Task objective -
Arrange as a Markdown table the lines from the one containing "This screenshot has height=424, width=976." through the one containing "pyautogui.click(x=50, y=28)", with a column named Row giving each row's number and a column named Line holding the line itself. Leave out blank lines.

Material shown -
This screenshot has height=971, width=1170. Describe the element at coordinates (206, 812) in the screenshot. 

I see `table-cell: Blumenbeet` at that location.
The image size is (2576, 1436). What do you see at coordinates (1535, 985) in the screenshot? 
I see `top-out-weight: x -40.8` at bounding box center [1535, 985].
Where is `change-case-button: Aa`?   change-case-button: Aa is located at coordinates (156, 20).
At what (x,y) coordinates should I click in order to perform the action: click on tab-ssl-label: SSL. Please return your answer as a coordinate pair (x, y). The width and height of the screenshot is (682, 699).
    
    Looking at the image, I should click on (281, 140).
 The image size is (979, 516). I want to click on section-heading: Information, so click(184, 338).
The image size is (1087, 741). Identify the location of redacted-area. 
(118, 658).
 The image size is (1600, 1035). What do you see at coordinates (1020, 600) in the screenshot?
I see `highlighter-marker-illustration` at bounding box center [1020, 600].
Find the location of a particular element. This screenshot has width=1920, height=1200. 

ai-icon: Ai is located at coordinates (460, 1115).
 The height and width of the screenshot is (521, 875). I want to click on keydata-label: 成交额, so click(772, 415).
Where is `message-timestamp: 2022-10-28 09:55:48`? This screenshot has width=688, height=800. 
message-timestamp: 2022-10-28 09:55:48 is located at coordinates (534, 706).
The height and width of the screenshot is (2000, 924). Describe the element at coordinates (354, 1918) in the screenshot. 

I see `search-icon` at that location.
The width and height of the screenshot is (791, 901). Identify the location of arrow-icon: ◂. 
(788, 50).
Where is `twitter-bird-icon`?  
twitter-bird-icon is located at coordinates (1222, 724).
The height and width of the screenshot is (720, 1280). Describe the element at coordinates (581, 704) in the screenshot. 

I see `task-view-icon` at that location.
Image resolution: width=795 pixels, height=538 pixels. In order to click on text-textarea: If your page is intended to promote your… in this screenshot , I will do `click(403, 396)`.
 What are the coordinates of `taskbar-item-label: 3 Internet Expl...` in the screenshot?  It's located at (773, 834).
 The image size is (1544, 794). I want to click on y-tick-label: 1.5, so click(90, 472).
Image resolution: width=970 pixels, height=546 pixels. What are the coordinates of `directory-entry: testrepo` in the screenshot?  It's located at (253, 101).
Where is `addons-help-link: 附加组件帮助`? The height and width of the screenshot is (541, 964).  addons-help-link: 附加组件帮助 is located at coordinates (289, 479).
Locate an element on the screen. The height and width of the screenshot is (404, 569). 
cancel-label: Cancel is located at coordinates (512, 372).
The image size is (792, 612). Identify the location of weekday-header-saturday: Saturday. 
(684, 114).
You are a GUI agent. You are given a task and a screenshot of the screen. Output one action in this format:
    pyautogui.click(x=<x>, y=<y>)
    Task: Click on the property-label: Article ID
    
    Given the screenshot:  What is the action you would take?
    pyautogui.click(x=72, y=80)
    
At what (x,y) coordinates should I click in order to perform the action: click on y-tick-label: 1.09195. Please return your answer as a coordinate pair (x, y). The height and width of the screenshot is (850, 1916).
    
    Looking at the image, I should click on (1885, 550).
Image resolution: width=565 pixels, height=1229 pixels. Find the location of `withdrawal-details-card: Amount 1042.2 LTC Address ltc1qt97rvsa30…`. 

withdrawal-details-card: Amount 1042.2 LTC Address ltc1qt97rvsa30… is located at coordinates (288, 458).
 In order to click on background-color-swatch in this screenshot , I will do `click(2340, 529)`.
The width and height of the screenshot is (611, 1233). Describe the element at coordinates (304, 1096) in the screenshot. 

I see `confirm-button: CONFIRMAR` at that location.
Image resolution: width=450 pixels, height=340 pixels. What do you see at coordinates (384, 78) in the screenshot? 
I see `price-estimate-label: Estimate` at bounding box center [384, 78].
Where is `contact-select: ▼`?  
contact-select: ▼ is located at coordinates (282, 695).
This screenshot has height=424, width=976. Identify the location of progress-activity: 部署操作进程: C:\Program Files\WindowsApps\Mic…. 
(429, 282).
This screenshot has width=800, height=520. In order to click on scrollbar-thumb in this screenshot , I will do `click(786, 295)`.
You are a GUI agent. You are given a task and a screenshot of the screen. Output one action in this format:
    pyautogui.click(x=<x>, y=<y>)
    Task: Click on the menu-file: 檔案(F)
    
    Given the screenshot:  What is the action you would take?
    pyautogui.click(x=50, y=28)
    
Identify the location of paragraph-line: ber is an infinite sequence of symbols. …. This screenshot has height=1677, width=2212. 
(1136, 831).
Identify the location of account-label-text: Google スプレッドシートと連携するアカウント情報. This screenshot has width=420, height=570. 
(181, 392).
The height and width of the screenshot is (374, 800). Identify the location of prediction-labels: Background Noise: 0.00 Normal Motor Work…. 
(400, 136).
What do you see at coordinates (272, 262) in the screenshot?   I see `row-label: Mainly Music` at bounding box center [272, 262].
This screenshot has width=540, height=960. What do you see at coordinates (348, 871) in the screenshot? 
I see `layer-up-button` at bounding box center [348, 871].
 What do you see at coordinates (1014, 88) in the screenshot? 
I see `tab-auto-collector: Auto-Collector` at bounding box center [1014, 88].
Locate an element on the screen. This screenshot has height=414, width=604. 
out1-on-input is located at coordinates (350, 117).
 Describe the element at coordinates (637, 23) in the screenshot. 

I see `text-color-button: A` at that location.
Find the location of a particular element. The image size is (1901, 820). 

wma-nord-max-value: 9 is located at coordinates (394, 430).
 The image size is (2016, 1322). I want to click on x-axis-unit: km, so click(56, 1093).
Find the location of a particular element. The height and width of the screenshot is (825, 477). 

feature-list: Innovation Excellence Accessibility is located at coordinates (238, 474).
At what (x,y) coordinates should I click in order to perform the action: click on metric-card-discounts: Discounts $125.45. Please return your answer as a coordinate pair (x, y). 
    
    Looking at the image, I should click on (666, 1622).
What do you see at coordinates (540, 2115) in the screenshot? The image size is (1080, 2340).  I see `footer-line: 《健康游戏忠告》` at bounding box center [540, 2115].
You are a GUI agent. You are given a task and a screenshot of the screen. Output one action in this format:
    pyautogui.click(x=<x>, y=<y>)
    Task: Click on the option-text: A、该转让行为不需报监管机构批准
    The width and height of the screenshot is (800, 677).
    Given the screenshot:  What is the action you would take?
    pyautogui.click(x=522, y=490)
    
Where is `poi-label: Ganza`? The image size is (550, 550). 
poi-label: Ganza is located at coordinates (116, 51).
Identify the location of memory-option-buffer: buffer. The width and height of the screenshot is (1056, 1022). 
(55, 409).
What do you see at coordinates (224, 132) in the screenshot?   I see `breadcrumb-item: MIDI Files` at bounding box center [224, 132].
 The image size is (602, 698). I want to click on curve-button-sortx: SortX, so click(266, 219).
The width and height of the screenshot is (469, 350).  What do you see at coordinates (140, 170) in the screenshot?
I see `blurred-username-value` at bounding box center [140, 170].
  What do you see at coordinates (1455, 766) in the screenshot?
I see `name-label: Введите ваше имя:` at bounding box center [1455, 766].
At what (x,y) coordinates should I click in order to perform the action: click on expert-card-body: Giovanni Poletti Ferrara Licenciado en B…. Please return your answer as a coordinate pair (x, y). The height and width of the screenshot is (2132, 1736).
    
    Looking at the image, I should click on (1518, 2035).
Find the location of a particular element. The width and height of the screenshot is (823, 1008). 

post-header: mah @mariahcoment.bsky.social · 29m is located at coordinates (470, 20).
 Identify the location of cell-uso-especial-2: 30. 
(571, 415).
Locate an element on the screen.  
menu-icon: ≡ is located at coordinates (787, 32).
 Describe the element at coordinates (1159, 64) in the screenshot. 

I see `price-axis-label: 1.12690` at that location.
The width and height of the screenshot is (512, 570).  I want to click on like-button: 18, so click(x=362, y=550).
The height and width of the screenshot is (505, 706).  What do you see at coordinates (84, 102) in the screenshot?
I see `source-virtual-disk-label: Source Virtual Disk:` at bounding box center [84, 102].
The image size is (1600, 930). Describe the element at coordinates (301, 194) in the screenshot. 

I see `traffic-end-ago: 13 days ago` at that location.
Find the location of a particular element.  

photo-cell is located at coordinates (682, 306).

Output of the task -
| Row | Line |
|---|---|
| 1 | This screenshot has height=424, width=976. Identify the location of progress-activity: 部署操作进程: C:\Program Files\WindowsApps\Mic….  |
| 2 | (429, 282). |
| 3 | This screenshot has width=800, height=520. In order to click on scrollbar-thumb in this screenshot , I will do `click(786, 295)`. |
| 4 | You are a GUI agent. You are given a task and a screenshot of the screen. Output one action in this format: |
| 5 |     pyautogui.click(x=<x>, y=<y>) |
| 6 |     Task: Click on the menu-file: 檔案(F) |
| 7 |     Given the screenshot:  What is the action you would take? |
| 8 |     pyautogui.click(x=50, y=28) |